Ian Moone ha desarrollado el virus definitivo para la CIA, JANUS, un programa capaz de apagar todos los dispositivos electrónicos del planeta. Pero la desconfianza es mutua, y cuando su mujer embarazada es asesinada Ian debe huir hacia Canadá. Al mismo tiempo la agente del FBI Maia Kengsinton es enviada a Brownstone, un pueblo montañoso de Vermont en dónde una red mundial de ordenadores ha detectado que va a ocurrir el acontecimiento más terrible de la historia. Ian y Maia acabaran atrapados en Brownstone con un tormenta invernal encima suyo, una conspiración a sus espaldas y unas pocas horas para salvar el mundo.
Si te gustan los thrillers puedes pensar que el argumento puede dar pie a una historia trepidante. Y la verdad es que es difícil que con estos ingredientes no salga algo, por lo menos, entretenido. Pero la realidad es la contraria: Gutiérrez y Zurdo fallan de plano en construir un thriller aceptable. Son alumnos de Stephen King, de Javier Sierra, quizás de Tom Clancy, pero no parecen haber entendido que lo único que sustenta las obras de esos autores es el ritmo narrativo. Ese mismo que ellos apuñalan sin piedad.

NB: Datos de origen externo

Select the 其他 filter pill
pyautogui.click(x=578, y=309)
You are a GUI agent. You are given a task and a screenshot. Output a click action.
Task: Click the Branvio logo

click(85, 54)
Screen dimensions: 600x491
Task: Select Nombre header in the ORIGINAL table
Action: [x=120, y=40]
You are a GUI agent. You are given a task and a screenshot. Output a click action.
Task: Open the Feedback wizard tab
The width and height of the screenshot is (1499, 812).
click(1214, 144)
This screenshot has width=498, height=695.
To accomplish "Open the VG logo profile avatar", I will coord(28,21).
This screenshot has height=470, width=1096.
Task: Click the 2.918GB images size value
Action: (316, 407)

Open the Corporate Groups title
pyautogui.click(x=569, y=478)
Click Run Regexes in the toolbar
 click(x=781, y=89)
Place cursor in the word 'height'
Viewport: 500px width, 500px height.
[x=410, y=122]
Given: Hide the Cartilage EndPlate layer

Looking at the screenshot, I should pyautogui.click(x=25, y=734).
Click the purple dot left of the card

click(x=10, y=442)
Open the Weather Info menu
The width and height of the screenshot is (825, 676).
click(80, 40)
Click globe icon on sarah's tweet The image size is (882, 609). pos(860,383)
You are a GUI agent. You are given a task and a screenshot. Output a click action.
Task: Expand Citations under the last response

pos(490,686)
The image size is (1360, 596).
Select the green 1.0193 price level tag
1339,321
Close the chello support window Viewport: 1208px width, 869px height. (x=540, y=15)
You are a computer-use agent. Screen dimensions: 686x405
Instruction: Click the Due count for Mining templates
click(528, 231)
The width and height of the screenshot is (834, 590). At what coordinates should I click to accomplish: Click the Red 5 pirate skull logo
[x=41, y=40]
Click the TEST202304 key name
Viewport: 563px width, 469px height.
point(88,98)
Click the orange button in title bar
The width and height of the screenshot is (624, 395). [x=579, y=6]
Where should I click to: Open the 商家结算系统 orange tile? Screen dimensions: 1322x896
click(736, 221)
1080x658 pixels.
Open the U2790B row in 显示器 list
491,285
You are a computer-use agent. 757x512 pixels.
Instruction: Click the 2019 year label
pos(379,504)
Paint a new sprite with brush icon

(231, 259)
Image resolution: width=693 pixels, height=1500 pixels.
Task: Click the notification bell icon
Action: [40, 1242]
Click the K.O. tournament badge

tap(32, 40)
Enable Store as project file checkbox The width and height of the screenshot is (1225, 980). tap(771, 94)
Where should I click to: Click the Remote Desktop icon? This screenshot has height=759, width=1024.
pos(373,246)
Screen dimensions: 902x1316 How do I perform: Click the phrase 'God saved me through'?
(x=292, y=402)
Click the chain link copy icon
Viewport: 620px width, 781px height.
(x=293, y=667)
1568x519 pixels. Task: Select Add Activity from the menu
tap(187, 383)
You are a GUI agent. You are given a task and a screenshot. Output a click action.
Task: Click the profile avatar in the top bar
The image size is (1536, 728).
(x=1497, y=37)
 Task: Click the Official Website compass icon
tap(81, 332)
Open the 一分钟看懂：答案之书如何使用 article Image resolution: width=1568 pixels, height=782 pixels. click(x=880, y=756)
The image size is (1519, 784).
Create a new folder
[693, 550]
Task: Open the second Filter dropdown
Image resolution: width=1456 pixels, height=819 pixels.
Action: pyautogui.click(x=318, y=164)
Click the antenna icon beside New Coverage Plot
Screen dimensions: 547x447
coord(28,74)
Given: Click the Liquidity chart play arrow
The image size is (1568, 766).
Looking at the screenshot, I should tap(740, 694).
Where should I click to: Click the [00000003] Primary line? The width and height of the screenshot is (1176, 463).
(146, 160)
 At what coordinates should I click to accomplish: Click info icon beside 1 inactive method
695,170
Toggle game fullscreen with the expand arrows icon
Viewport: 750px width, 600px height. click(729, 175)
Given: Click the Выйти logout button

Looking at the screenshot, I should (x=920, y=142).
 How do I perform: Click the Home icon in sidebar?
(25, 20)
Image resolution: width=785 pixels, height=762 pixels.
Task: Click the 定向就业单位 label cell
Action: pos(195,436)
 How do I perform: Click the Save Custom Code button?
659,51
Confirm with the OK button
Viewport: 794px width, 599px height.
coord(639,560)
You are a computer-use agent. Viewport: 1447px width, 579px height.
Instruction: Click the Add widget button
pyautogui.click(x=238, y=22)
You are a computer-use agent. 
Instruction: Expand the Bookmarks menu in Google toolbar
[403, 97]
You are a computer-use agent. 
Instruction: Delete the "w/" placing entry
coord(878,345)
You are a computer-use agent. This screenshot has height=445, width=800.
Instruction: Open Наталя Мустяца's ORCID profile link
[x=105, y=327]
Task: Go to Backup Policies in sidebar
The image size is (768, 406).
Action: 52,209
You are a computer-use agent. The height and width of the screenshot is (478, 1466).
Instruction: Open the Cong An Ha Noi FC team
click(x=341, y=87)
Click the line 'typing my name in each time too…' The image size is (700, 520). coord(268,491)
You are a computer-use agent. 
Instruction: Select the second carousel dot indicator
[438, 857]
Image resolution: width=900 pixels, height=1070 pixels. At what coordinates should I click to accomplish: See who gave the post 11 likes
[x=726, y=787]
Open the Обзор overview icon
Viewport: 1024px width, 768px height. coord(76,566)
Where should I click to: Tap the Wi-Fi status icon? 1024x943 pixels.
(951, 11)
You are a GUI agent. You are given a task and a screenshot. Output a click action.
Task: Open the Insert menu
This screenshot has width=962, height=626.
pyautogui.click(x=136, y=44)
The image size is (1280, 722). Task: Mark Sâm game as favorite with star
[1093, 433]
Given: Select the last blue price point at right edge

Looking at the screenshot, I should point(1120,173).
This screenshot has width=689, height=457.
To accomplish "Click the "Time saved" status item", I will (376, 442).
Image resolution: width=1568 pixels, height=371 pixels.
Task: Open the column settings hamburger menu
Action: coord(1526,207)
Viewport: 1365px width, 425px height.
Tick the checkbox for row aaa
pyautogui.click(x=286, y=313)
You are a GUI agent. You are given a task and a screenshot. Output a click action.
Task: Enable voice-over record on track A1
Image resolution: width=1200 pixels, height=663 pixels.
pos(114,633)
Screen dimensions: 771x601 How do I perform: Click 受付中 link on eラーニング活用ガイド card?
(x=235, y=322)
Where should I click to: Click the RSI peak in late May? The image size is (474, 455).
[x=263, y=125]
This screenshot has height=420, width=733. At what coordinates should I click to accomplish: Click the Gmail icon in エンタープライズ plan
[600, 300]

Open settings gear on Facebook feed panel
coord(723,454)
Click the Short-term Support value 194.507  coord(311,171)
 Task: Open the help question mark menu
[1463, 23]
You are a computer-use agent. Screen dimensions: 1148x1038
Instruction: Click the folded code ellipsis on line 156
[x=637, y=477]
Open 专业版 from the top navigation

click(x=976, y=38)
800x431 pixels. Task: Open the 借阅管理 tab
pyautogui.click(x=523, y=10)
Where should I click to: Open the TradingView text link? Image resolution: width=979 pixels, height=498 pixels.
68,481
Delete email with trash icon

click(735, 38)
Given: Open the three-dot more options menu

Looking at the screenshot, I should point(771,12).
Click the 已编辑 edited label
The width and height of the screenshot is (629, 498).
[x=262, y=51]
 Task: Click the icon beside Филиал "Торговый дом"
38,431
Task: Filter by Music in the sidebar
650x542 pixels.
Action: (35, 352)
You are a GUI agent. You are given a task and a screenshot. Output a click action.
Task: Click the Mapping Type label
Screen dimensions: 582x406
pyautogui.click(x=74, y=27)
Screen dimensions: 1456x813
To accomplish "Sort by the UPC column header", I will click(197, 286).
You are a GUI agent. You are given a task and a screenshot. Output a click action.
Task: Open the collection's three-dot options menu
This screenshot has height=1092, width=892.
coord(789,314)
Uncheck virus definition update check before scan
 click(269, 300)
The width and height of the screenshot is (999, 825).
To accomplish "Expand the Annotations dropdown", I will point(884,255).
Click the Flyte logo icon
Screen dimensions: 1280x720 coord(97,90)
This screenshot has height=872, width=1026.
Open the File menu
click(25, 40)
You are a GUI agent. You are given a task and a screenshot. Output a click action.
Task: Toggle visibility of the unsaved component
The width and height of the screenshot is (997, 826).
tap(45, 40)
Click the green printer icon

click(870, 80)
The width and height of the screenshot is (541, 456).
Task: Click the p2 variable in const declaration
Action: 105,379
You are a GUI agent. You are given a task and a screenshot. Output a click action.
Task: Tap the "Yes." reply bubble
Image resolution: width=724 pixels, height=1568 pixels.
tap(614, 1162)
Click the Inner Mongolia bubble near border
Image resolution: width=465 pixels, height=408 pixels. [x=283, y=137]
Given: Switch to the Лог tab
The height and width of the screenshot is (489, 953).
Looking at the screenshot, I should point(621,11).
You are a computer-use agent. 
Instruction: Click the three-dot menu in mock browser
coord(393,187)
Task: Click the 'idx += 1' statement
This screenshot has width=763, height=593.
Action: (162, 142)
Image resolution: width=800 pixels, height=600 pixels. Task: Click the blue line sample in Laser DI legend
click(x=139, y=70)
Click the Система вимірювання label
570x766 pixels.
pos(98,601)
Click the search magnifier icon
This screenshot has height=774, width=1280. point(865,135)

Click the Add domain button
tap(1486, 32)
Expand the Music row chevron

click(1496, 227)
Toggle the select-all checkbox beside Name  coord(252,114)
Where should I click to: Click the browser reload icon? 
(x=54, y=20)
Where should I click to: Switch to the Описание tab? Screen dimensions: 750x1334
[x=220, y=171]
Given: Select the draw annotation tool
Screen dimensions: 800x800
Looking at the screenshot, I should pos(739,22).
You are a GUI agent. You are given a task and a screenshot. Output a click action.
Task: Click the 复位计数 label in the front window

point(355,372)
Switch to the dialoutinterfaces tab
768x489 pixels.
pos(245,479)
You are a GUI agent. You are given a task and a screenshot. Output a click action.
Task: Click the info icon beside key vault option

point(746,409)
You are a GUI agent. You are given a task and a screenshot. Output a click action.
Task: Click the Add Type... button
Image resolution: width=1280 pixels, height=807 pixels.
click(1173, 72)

Un thriller vale para pasar un rato agrable. 470 páginas no son un rato, son un compromiso. De las cuales un tercio es puro relleno. Los autores se empeñan en boicotear la tensa cuenta atrás introduciendo tramas digresivas que aportan muy poco a la principal. Y esas mismas están trufadas de información superflua, como que en Inglaterra se conduce por la izquierda o que muchos ingleses veranean en España. Peor aún, tenemos derecho a extensos flashbacks en los que se nos cuenta lo que ya sabíamos, porque nos lo explicaron al comenzar.